Confidence in the equipment finance industry dropped two points on a month-over-month basis as lenders reevaluate their operations’ availability of funds.
The Equipment Leasing and Finance Foundation’s monthly survey of lender sentiment for May found that overall confidence in the industry dropped 2.2 points MoM to 50.7.
A “lack of liquidity” is challenging lenders, said Bruce Winter, survey respondent and president of Maryland-based lender FSG Capital. He told Equipment Finance News that he’s also noticed talent shifting in the industry as lending operations restructure — or exit the equipment financing market altogether.
“There’s very few people that are looking for substantial new volume, they’re looking to take care of the customers that they already have,” Winter told EFN.
Tides in the industry’s talent pool are shifting as well, he said.
“What we’re seeing is there’s a number of folks that are very unhappy in the industry, with their employer,” Winter said. “The smarter ones are making sure they have a place to land first [before quitting], because there certainly aren’t as many opportunities as there were two years ago in our industry.”
Poll results
The May ELFF poll found:
- 11% of the 28 survey respondents said they expect business conditions in the industry to worsen in the next four months compared to 3.6% in April. A further 11.1% said they expect business conditions to improve over the next four months, up from 10.7% in April; 77% believed business conditions would remain the same, down from 85.7% in April.
- 7.4% of lenders surveyed said they expect demand for equipment loans and leases to fund capital expenditures to decline in the next four months, up from zero the prior month. Meanwhile, 11.1% said they expect this activity to increase, up from 7.1% in April, and 81.5% of lenders said they anticipate demand to remain the same, down from 92.9% in April.
- Of the executives surveyed, 77.8% expect capital access to remain the same in the next four months, up from 71.4% in April. And 14.8% of respondents said they expect more access to capital in that time frame, up slightly from 14.3% last month. Meanwhile, 7.4%, expect less access to capital this month, down from 14.3% in April.
- 11.1% of lenders said they expect their firms to spend more money on business development in the next six months, down from 17.9% in April. The majority – 81.5% – said they expect there will be no change in spending, up from 78.6% in April. A further 7.4% of lenders said they anticipate a decrease in spending, up from 3.6% last month.

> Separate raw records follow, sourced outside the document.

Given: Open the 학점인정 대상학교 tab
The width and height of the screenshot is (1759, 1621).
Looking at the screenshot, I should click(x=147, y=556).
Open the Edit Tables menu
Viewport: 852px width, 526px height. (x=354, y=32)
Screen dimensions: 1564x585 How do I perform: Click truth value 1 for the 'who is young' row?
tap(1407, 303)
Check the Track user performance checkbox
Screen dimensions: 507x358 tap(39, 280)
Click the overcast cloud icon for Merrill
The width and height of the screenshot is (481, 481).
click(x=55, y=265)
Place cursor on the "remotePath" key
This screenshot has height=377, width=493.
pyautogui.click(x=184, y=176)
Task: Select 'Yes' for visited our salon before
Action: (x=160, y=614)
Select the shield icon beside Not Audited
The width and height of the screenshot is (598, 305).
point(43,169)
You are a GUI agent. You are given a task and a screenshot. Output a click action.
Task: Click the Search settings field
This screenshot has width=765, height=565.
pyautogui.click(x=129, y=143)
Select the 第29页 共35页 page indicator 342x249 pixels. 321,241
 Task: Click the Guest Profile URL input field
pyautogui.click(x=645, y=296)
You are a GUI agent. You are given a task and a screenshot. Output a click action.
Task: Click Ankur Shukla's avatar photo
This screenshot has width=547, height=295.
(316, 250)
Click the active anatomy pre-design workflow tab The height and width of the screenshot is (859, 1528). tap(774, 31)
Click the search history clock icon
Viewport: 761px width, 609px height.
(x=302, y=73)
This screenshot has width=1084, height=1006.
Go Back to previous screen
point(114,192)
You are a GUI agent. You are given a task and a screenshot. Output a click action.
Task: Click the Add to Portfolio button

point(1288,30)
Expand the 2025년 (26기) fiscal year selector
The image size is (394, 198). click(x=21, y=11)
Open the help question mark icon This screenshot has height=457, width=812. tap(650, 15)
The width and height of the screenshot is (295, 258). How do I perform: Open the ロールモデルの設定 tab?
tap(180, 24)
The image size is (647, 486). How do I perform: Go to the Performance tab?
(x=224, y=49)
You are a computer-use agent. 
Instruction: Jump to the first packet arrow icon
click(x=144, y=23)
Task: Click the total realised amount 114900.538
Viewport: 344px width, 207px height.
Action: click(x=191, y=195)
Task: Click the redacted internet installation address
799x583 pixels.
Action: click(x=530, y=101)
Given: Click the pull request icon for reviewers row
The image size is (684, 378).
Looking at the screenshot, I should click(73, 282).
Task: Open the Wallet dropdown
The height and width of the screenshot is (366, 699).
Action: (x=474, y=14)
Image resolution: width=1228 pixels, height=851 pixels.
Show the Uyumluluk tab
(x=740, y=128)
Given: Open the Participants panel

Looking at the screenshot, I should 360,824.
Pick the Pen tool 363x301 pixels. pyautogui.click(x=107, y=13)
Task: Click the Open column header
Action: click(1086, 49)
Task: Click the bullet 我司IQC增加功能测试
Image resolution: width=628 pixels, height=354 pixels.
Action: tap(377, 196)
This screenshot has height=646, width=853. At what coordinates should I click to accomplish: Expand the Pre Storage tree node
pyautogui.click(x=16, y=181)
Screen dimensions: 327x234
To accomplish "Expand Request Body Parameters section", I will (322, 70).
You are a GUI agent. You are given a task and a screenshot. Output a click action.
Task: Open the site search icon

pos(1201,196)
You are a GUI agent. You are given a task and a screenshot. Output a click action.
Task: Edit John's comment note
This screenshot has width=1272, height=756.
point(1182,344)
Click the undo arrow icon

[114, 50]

- 22.2% of executives said they expect to hire more staff in the next four months, up from 17.9% in April. Meanwhile, 74.1% said they expect “no change” in headcount in that time frame, up from 71.4% last month. And 3.7% of executives surveyed said they expect to hire fewer employees in coming months, down from 10.7% in April.
Nationwide economy troubles lenders
None of the leadership surveyed by ELFF rated the current United States economy as “excellent,” unchanged from April.
“The delay of expected or hoped-for interest rate reductions seems to be leading some entities to reconsider capital projects,” Minneapolis-based Farm Credit Leasing President Jason Leuders stated in the survey. “To date, volume and credit quality have held up, but it’s not clear what the future will hold.”
FSG Capital’s Winter said that he’s noticing interest rates’ impact on the market, but added the high rates aren’t completely dissuading purchasers.
“I haven’t run into one customer that said things like, these interest rates are deterring me from moving forward with a capital acquisition,” he said.
Winter acknowledged, “we were at 4% [interest], two years ago, and we’re 8% today; yeah, it’s a substantial change.”
He added that since FSG Capital prioritizes facilitating larger loans with five- to seven-year financing terms, he views his business as slightly insulated.
“When you look at a five- or seven-year term, which is typical for us in our space, it’s not typically going to change dramatically, the return on investment [for] that piece of equipment,” Winter said.
But the changes are being felt on the side of the borrower, Winter noted.
“We’ve seen substantial disruption in funding marketplaces, which some customers are confused by, such as when their bank doesn’t respond to them for a credit request,” he said. “It’s because the banks are quietly not looking to lend right now, but they necessarily don’t want to make that public.”